[EXERCISE DIRECTIONS] For every line in the data below that contains "scrollbar", copy the line.

(SOURCE DATA)

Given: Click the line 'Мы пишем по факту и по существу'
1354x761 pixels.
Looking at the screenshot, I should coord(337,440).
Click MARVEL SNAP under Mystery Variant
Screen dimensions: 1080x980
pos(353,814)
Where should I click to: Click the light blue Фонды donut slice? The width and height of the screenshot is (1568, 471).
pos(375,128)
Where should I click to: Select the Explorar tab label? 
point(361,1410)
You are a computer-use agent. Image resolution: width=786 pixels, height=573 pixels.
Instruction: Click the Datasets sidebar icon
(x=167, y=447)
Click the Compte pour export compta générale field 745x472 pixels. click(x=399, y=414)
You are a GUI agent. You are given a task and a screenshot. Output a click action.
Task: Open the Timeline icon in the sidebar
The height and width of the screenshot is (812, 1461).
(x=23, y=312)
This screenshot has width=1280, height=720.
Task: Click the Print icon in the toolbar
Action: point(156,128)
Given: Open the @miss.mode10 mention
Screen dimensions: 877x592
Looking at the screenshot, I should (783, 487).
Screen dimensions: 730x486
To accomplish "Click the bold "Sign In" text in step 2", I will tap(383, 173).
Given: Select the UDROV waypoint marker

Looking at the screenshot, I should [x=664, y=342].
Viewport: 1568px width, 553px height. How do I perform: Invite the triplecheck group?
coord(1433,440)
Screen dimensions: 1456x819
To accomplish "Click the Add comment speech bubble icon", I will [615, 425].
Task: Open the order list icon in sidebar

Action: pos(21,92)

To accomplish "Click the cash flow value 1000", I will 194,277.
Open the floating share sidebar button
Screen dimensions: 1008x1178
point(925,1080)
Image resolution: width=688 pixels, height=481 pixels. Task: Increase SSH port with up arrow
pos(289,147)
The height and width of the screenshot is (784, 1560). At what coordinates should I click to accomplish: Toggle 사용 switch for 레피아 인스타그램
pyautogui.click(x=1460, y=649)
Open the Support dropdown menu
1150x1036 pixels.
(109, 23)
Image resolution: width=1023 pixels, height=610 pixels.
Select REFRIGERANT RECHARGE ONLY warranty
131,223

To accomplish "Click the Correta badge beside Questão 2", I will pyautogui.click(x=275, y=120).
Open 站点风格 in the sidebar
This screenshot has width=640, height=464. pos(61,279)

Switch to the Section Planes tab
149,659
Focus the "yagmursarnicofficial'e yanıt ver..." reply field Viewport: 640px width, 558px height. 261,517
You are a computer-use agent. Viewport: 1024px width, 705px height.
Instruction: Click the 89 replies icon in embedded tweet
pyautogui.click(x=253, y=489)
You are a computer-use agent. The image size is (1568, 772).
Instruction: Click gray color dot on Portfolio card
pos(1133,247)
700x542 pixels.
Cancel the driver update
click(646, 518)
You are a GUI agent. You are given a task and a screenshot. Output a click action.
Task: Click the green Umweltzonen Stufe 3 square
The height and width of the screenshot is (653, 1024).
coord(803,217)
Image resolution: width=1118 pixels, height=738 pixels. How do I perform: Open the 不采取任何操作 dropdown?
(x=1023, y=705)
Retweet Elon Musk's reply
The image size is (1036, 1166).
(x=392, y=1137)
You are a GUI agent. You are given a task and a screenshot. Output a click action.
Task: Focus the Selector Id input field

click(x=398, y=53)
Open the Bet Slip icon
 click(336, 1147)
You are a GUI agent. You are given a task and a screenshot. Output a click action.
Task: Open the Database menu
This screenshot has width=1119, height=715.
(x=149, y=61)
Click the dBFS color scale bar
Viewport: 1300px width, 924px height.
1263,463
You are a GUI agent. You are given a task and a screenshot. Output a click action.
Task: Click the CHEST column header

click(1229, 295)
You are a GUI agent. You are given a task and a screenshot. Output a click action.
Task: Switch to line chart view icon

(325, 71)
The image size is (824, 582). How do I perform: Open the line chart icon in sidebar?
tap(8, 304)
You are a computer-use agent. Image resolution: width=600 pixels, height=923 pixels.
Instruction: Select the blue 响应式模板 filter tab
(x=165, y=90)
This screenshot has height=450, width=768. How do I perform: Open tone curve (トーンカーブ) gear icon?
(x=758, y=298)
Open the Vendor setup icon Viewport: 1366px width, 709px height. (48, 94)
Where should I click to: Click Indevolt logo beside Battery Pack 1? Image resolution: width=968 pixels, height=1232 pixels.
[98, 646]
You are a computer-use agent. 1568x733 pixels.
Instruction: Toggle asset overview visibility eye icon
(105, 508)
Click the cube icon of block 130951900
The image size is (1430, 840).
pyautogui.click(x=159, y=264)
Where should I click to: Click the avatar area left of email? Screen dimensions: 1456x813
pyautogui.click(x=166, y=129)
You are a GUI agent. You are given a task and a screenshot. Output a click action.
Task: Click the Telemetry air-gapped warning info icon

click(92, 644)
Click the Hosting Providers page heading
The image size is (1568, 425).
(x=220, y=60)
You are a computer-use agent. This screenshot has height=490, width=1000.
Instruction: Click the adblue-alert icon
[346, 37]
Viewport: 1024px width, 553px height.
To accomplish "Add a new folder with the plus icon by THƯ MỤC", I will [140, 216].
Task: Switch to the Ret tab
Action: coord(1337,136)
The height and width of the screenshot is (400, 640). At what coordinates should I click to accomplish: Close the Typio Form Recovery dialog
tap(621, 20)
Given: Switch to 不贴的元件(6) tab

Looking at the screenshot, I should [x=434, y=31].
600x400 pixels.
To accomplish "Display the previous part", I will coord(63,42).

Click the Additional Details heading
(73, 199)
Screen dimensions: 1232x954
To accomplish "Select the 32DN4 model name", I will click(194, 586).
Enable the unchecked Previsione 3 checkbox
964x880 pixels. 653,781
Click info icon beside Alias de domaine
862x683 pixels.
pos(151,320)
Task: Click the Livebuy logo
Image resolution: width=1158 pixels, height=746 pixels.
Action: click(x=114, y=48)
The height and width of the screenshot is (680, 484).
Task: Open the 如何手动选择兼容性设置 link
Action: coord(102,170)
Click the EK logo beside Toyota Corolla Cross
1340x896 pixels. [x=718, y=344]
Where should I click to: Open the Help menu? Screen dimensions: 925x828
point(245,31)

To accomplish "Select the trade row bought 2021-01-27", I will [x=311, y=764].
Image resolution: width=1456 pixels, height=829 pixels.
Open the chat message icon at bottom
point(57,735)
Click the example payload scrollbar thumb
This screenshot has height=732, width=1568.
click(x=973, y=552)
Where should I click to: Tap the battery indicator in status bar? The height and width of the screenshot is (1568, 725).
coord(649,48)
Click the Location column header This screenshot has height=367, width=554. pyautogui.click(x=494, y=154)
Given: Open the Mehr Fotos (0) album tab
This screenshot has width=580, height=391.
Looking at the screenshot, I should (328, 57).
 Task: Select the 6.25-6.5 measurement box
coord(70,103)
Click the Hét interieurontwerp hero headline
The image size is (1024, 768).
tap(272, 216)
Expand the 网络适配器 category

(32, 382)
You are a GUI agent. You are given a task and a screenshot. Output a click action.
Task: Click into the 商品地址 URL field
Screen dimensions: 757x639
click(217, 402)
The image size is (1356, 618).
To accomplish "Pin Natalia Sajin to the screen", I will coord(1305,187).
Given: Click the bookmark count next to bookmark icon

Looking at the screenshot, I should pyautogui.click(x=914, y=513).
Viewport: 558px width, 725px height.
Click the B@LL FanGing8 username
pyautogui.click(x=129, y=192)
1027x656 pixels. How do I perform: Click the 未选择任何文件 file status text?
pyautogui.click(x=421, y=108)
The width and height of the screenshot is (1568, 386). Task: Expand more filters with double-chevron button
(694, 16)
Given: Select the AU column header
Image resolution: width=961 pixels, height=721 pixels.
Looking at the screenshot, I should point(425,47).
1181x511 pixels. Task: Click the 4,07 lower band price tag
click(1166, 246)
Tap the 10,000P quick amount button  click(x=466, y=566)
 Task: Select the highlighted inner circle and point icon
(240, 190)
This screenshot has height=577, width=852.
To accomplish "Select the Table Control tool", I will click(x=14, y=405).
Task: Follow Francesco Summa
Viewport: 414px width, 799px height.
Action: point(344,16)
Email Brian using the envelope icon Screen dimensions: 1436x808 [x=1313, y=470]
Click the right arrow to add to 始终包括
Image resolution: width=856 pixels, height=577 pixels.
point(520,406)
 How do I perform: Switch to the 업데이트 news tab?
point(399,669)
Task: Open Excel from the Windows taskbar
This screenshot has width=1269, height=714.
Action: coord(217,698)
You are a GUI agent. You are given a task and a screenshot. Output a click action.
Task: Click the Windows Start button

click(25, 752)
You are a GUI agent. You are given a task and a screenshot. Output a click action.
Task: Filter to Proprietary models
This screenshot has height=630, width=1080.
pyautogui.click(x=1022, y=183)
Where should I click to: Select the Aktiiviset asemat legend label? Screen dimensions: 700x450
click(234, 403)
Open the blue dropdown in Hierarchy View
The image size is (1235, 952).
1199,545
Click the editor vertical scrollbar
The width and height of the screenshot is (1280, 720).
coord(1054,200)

(End SOURCE DATA)

[EXERCISE ANSWER]
Click the example payload scrollbar thumb
Click the editor vertical scrollbar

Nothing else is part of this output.